## Problem details
Lay out the records from the line with "Task: Click memegoates header profile avatar" through the end of the records as a Markdown table with the columns Row and Line. Skip blank lines and leave the pictures out.

— START OF Given records —

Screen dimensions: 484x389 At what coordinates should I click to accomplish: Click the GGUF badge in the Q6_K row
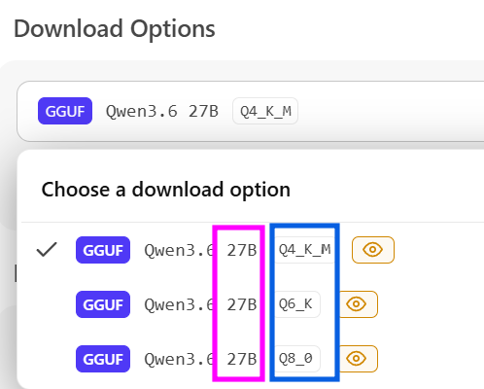[x=103, y=304]
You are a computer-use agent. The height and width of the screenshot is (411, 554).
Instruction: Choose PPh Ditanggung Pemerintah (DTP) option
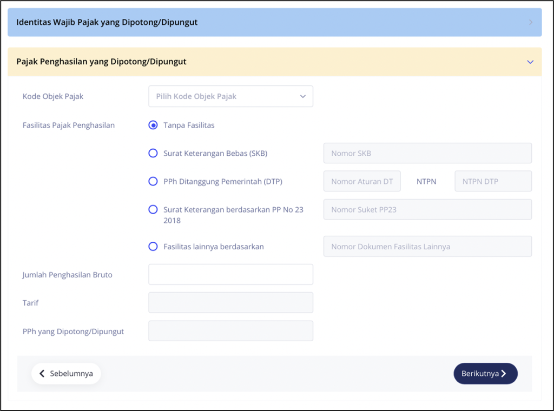click(153, 181)
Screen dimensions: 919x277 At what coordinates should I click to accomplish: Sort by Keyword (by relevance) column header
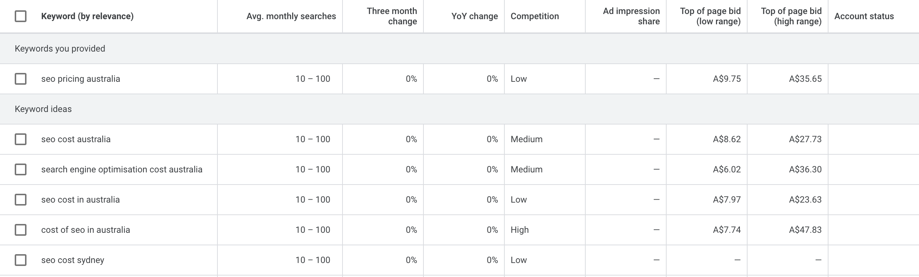(87, 16)
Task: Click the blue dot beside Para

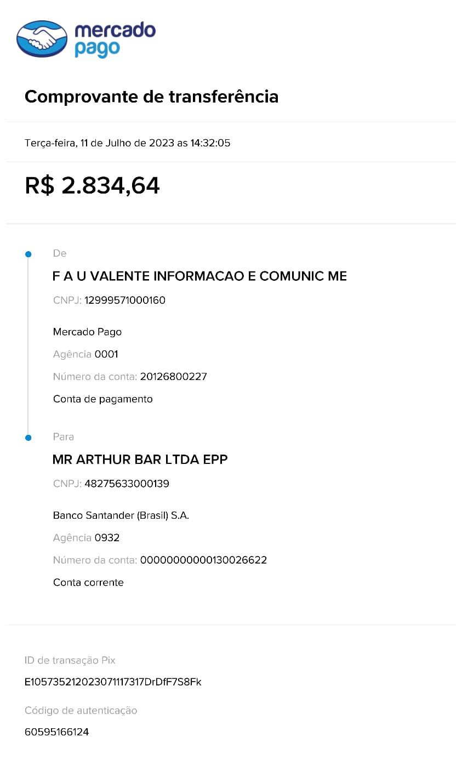Action: tap(28, 438)
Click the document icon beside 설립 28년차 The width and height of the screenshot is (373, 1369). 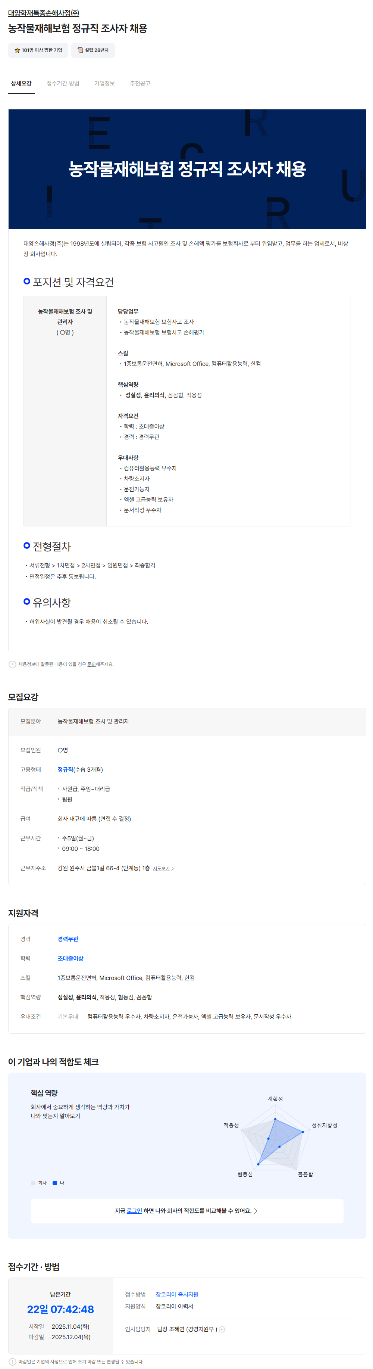click(x=80, y=50)
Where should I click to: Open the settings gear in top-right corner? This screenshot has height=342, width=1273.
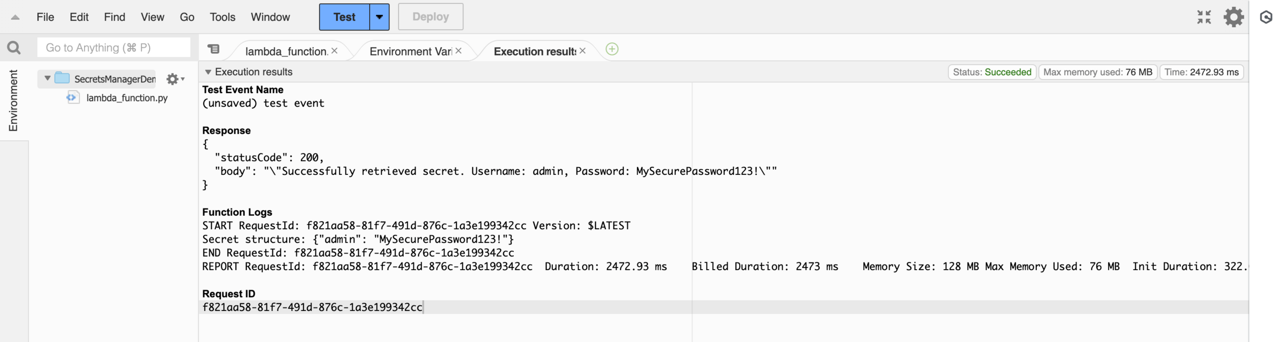click(x=1233, y=17)
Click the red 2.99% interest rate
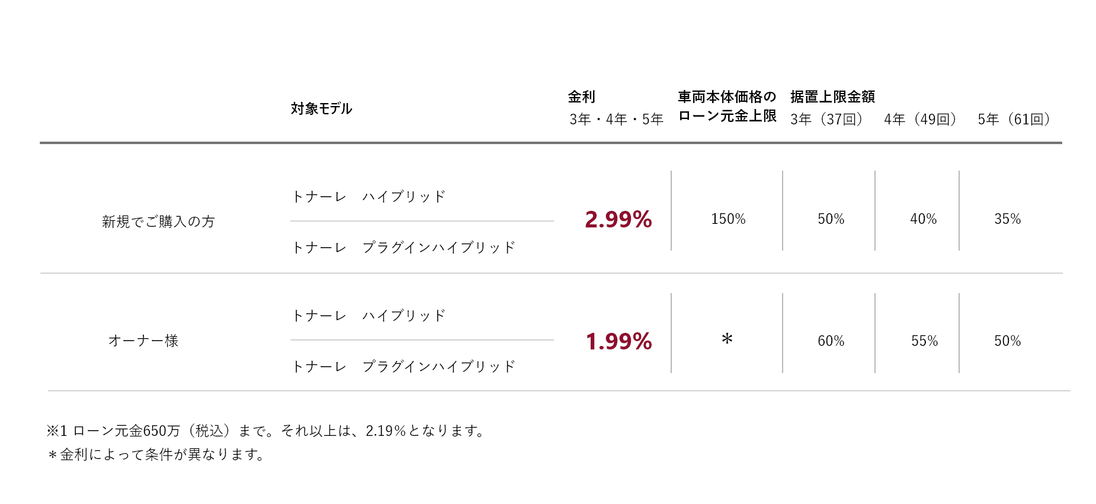The height and width of the screenshot is (504, 1096). click(x=618, y=219)
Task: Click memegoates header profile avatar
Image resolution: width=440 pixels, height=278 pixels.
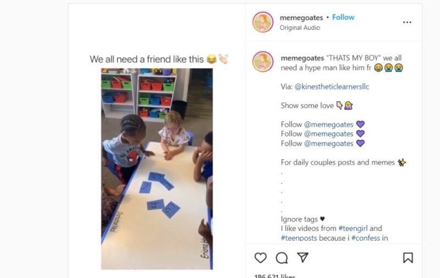Action: click(263, 22)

— END OF Given records —

## Finished task
| Row | Line |
|---|---|
| 1 | Task: Click memegoates header profile avatar |
| 2 | Image resolution: width=440 pixels, height=278 pixels. |
| 3 | Action: click(263, 22) |